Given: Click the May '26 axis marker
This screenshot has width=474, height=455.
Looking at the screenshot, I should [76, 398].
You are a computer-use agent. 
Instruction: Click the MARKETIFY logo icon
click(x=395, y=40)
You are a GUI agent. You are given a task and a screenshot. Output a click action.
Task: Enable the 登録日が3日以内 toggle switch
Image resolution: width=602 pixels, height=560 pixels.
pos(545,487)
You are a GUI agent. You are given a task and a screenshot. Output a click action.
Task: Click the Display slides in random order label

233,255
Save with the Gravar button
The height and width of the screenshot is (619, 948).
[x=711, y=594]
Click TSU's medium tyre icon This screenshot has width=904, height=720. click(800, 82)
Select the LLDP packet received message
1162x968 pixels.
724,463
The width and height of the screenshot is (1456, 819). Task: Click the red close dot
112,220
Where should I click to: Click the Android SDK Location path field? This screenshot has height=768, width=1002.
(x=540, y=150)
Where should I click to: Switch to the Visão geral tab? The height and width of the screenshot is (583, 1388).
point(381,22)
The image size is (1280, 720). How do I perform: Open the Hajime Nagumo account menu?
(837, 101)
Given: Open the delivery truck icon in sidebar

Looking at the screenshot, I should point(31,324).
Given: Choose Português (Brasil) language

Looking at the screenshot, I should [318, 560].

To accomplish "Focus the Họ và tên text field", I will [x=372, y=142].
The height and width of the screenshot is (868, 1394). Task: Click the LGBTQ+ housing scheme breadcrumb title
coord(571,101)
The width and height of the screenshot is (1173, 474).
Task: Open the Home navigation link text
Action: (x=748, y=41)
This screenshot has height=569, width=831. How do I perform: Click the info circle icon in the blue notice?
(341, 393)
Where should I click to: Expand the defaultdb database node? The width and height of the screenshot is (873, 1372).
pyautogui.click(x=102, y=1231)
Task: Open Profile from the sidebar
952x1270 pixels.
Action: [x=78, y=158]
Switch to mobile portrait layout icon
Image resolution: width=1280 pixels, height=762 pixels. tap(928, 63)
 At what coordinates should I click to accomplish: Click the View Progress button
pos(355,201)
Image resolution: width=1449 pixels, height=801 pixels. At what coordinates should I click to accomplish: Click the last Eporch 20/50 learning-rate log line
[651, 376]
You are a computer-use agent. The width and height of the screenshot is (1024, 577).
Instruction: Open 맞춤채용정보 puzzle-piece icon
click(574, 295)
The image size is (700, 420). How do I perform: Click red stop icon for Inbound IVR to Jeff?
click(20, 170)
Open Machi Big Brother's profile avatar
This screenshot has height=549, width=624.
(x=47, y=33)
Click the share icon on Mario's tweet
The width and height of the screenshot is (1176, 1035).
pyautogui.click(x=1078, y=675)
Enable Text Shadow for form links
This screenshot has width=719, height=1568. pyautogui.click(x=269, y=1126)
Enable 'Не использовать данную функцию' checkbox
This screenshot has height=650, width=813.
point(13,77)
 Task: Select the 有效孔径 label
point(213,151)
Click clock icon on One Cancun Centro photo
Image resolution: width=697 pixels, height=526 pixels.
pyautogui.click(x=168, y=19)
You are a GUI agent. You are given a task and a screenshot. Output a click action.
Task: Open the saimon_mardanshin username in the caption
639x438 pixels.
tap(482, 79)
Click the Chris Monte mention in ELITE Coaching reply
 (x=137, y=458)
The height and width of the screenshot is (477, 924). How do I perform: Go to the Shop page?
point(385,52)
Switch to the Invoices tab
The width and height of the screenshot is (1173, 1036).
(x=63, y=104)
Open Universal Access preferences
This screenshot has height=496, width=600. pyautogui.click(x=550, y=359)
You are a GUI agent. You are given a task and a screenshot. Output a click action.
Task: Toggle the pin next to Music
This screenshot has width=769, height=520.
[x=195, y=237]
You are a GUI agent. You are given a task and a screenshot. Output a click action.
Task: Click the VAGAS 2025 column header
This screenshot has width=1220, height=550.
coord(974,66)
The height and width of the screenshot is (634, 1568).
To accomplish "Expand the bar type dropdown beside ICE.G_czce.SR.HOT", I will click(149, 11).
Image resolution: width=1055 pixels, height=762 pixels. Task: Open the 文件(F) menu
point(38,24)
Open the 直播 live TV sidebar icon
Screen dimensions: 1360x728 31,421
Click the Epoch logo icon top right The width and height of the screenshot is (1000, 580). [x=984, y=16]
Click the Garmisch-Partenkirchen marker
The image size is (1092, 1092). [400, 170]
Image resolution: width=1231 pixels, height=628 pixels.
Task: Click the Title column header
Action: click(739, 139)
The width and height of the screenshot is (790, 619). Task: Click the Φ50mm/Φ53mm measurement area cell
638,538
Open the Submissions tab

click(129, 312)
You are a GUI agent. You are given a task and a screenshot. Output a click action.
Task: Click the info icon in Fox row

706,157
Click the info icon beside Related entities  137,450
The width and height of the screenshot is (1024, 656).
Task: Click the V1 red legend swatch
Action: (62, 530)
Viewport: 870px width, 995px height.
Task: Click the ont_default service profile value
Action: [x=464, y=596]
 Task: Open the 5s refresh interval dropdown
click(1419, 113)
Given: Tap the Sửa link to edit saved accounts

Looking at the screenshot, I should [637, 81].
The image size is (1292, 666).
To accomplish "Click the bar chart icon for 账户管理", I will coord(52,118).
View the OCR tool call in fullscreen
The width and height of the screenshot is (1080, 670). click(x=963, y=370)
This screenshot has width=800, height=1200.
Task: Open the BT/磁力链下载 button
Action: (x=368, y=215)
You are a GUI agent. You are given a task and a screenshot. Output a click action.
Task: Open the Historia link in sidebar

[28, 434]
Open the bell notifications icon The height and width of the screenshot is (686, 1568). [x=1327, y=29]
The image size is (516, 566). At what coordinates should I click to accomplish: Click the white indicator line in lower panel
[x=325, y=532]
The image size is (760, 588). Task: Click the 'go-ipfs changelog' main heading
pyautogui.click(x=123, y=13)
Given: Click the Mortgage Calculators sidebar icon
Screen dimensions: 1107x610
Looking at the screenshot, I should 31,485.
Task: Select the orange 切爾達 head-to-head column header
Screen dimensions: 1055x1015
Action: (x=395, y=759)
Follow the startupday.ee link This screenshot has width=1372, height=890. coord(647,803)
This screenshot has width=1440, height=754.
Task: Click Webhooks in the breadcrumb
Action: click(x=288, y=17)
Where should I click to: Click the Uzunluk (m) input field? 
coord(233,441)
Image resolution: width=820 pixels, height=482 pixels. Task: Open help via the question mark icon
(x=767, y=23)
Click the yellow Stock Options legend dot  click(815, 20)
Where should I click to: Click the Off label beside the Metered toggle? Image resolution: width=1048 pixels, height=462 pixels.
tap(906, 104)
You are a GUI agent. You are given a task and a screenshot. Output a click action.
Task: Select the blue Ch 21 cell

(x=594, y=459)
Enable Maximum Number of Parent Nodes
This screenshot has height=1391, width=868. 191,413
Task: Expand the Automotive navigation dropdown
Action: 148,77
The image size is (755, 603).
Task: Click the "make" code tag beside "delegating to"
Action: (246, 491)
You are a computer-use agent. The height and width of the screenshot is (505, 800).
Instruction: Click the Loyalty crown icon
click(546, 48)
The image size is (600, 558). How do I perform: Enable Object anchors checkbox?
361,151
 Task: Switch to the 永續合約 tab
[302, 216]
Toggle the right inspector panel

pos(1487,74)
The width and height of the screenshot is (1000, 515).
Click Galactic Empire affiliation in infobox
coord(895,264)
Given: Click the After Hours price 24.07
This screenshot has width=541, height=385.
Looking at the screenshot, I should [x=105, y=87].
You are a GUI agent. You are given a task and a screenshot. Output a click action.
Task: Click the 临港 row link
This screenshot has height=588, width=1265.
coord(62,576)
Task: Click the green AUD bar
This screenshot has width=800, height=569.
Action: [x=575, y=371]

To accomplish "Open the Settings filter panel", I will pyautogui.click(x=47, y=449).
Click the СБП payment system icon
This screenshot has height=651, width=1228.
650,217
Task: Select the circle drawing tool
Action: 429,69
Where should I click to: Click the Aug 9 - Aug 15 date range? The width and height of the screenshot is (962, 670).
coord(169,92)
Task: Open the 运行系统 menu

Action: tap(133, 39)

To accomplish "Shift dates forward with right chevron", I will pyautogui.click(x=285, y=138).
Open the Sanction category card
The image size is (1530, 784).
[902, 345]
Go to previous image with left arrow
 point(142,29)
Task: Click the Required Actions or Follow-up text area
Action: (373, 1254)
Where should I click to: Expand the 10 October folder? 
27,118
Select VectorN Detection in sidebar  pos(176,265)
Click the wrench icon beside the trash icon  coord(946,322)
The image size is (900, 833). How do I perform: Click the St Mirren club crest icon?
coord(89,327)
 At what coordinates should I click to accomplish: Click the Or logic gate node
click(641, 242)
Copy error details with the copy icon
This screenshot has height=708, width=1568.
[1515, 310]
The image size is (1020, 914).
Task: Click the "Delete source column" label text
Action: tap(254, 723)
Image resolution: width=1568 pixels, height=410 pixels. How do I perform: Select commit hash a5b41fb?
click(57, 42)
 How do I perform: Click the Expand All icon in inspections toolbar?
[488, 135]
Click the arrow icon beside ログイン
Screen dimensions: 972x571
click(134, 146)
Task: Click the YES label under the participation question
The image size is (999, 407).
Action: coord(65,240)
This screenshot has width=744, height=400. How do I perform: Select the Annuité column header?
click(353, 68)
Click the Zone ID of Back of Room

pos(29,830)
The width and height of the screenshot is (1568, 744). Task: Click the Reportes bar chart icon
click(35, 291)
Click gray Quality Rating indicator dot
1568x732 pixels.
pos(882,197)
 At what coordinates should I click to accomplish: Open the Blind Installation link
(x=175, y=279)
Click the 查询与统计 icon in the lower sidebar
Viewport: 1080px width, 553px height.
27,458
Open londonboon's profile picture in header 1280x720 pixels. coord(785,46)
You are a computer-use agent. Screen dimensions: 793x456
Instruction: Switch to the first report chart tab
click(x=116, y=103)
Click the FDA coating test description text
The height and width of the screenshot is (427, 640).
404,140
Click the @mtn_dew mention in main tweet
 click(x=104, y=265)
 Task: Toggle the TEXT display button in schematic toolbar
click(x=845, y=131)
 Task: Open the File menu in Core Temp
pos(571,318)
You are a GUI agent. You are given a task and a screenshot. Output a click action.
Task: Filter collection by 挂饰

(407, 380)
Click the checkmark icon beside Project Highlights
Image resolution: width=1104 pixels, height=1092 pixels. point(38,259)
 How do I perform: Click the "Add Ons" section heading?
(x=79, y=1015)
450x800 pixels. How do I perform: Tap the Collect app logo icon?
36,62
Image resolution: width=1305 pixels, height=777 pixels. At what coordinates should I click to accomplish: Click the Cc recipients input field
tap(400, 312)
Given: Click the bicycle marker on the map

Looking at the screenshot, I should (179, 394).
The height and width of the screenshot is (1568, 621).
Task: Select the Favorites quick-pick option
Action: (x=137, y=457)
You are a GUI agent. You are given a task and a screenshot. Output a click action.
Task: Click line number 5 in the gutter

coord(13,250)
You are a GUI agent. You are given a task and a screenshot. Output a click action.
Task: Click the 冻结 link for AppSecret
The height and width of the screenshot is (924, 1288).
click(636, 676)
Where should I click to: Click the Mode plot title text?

* What is needed: Copy out, word for word, the part of the entries above that begins at the line with "Task: Select the 有效孔径 label" and ends at the line with "Click the Epoch", including both.

* Solution:
 Task: Select the 有效孔径 label
point(213,151)
Click clock icon on One Cancun Centro photo
Image resolution: width=697 pixels, height=526 pixels.
pyautogui.click(x=168, y=19)
You are a GUI agent. You are given a task and a screenshot. Output a click action.
Task: Open the saimon_mardanshin username in the caption
639x438 pixels.
tap(482, 79)
Click the Chris Monte mention in ELITE Coaching reply
 (x=137, y=458)
The height and width of the screenshot is (477, 924). How do I perform: Go to the Shop page?
point(385,52)
Switch to the Invoices tab
The width and height of the screenshot is (1173, 1036).
(x=63, y=104)
Open Universal Access preferences
This screenshot has height=496, width=600. pyautogui.click(x=550, y=359)
You are a GUI agent. You are given a task and a screenshot. Output a click action.
Task: Toggle the pin next to Music
This screenshot has width=769, height=520.
[x=195, y=237]
You are a GUI agent. You are given a task and a screenshot. Output a click action.
Task: Click the VAGAS 2025 column header
This screenshot has width=1220, height=550.
coord(974,66)
The height and width of the screenshot is (634, 1568).
To accomplish "Expand the bar type dropdown beside ICE.G_czce.SR.HOT", I will click(149, 11).
Image resolution: width=1055 pixels, height=762 pixels. Task: Open the 文件(F) menu
point(38,24)
Open the 直播 live TV sidebar icon
Screen dimensions: 1360x728 31,421
Click the Epoch logo icon top right The width and height of the screenshot is (1000, 580). [x=984, y=16]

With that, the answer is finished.